• _TRY IT_
From the line holding "This screenshot has width=468, height=347." to the final line of the entries, set down each line exactly, including both, and nothing more.

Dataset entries
- Opening Delimiter -
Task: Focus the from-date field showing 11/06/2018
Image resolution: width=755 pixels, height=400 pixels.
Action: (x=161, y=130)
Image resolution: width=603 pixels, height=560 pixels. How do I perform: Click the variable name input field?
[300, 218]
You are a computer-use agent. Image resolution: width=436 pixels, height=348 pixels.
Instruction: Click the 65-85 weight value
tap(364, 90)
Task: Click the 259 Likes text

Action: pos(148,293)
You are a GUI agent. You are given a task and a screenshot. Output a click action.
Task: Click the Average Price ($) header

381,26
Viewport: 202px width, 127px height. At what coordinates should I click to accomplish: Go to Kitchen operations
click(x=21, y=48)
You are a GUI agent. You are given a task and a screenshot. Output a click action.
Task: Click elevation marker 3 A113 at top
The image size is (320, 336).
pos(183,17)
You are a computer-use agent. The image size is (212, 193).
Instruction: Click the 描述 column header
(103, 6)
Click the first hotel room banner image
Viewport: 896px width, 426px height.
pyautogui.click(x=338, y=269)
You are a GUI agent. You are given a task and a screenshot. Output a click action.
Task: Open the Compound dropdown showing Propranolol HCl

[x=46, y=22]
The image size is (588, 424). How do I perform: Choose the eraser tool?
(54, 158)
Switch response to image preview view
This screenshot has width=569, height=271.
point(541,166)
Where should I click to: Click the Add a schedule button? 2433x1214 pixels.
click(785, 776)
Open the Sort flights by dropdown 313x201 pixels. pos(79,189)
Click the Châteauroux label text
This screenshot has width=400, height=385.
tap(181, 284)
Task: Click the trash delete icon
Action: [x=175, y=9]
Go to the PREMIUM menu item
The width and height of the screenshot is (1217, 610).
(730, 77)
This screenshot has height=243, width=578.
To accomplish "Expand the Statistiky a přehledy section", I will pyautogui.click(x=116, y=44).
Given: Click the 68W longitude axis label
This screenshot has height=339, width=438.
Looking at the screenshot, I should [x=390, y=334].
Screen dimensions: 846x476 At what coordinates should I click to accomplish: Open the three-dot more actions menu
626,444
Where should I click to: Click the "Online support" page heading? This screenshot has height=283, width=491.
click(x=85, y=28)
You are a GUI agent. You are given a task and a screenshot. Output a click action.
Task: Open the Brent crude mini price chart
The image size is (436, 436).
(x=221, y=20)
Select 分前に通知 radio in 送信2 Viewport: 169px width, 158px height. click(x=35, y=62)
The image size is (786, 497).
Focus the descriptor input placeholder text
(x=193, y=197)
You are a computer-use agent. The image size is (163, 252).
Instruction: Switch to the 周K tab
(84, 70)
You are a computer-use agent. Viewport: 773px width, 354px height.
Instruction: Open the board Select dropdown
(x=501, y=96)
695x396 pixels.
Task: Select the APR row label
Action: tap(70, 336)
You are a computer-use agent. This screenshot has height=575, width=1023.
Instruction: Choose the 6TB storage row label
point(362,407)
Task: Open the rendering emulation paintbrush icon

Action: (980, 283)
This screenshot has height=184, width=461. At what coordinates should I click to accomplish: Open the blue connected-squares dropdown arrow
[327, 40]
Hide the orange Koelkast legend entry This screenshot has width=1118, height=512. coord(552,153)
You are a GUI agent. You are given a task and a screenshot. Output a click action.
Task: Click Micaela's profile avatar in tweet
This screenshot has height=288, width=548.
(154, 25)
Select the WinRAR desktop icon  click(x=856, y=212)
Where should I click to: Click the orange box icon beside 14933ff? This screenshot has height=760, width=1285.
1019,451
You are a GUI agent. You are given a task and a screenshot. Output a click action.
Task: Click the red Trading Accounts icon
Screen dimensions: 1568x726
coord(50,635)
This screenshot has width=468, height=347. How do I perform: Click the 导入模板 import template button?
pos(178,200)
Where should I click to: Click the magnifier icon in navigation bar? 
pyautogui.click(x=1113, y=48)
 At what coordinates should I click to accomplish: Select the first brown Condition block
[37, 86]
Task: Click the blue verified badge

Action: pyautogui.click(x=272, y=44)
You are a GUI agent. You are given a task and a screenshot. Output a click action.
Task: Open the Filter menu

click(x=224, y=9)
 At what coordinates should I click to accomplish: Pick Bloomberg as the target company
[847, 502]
- Closing Delimiter -
• _RESPONSE AREA_
This screenshot has width=468, height=347. How do I perform: Click the 导入模板 import template button?
pos(178,200)
Where should I click to: Click the magnifier icon in navigation bar? 
pyautogui.click(x=1113, y=48)
 At what coordinates should I click to accomplish: Select the first brown Condition block
[37, 86]
Task: Click the blue verified badge

Action: pyautogui.click(x=272, y=44)
You are a GUI agent. You are given a task and a screenshot. Output a click action.
Task: Open the Filter menu

click(x=224, y=9)
 At what coordinates should I click to accomplish: Pick Bloomberg as the target company
[847, 502]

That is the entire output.